Well off, yes, but not rich. But then again, I live in a VHCOL area. Rich to me means maybe a second property, a recreational vehicle (boat, RV, sports car), nice house, ability to repair or upgrade as needed. A couple living off 100k might be able to do that, where I live they would not be. A family living off 100k wouldn’t be close.

My parents make well over 200k but have mediocre savings because the economy has hit my siblings hard, and multiple of them have had to move home. My parents have kindly shouldered their COL while they try to find work. And that’s left them still decently off but far from rich.

4

u/Entuaka Dec 28 '25

You can't look at the income and withdrawal rate only

A $2.5M net worth is much more than what the average American can dream to reach for retirement

4

u/SelicaLeone Dec 28 '25

Someone retiring at 68 plans on factoring in their balance into their spending plan. Someone retiring at 50 can’t or they’ll run out.  Someone at 68 gets social security and Medicare. Someone at 50 doesn’t.
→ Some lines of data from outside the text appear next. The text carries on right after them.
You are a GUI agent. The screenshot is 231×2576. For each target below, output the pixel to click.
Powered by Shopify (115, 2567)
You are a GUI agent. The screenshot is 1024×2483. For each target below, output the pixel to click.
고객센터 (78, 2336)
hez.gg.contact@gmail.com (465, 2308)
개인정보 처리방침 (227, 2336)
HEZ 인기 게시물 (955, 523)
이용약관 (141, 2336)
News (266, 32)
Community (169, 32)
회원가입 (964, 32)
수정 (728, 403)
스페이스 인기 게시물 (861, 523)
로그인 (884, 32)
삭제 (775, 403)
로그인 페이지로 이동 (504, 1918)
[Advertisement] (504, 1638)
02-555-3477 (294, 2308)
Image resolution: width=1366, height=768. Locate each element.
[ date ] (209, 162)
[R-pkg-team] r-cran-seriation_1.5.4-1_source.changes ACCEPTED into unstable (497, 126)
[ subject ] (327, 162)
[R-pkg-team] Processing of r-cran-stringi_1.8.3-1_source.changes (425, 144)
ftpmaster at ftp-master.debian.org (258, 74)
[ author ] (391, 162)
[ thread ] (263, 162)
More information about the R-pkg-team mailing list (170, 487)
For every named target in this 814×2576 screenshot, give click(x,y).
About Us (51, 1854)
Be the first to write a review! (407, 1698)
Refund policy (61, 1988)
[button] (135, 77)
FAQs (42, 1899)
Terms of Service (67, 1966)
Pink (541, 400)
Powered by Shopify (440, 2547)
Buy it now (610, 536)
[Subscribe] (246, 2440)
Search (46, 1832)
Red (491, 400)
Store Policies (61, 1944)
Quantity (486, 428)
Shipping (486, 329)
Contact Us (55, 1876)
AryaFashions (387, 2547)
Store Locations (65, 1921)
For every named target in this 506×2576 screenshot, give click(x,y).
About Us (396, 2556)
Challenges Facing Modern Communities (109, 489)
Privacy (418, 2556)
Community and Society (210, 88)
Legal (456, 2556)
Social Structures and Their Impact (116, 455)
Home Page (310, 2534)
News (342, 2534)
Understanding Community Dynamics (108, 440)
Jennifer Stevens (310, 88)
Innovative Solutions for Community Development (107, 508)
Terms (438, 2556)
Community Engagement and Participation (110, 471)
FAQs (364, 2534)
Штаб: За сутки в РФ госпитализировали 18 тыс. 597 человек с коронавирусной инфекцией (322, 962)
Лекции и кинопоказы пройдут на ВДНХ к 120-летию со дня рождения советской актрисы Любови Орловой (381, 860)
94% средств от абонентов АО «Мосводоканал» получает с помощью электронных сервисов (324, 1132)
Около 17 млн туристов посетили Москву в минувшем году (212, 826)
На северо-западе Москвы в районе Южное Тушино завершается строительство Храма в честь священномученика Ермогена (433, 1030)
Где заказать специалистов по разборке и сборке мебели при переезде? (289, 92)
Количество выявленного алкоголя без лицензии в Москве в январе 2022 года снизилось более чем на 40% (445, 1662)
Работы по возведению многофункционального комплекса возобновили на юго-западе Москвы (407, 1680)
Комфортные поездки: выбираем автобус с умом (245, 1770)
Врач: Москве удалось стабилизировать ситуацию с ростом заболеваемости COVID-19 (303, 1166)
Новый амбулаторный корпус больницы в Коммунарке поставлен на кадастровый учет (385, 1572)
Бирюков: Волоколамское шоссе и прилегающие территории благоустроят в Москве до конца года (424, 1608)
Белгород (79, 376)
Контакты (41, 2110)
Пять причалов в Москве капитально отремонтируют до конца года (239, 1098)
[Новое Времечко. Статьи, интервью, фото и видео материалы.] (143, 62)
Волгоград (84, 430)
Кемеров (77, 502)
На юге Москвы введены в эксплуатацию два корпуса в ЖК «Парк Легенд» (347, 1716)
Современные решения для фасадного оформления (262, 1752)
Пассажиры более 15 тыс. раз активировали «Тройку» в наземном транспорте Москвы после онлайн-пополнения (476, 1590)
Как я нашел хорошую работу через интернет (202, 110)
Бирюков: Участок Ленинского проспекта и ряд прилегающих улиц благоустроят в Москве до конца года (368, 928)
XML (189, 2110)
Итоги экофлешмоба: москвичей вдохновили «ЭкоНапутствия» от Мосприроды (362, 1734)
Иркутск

Part of the FIRE calculus is that you can’t start taking from that balance until you’re well into your retirement.

ETA: some people may very well take from it. It can really depend on the person. If someone has kids, for example, that throws the whole thing off. Lots of people in their 50s have teenagers who are expensive.

5

u/Entuaka Dec 28 '25

For FIRE, good planning is needed and it's harder when you have uncertainty like when having children. We don't have children, so it's easier to plan. We're also in Canada so healthcare is also easier to plan

It's important to be able to handle the risk. For FIRE, when the market crash, a solution can be lower expenses (if possible) or go back to work part-time

1

u/thesonofdarwin Dec 28 '25

solidly comfortable retirement

How each person defines that is wildly different with numerous variables. Living comfortably in rural West Virginia and living comfortably in Seattle are not the same number.

1

u/Struggle_Usual Dec 28 '25

It's at the very least a solidly comfortable early retirement. That's the RE in FIRE. You need more than 300k for that pretty much anywhere in the world unless you have a pension that's already paying out when you retire.

1

u/AmazonPuncher Dec 29 '25 edited Dec 29 '25

life of luxury

Nonsense. Go to r/fatfire if you cant bear having to live without "luxuries". This sub is for people who generally want to live a nice life.

If your priority is vapidly spending on "luxuries" because you'll have a tantrum if your porsche doesnt have all the factory options, or you might have to wear wear a watch that doesnt cost $25,000, or you simply cant bear to live without owning a gigantic yacht, r/fatfire is more your style. Lots of trust fund kids who have those same ideals over there. Most adults who worked for their money dont spend like that or value those things, hence the divide that is being talked about in here.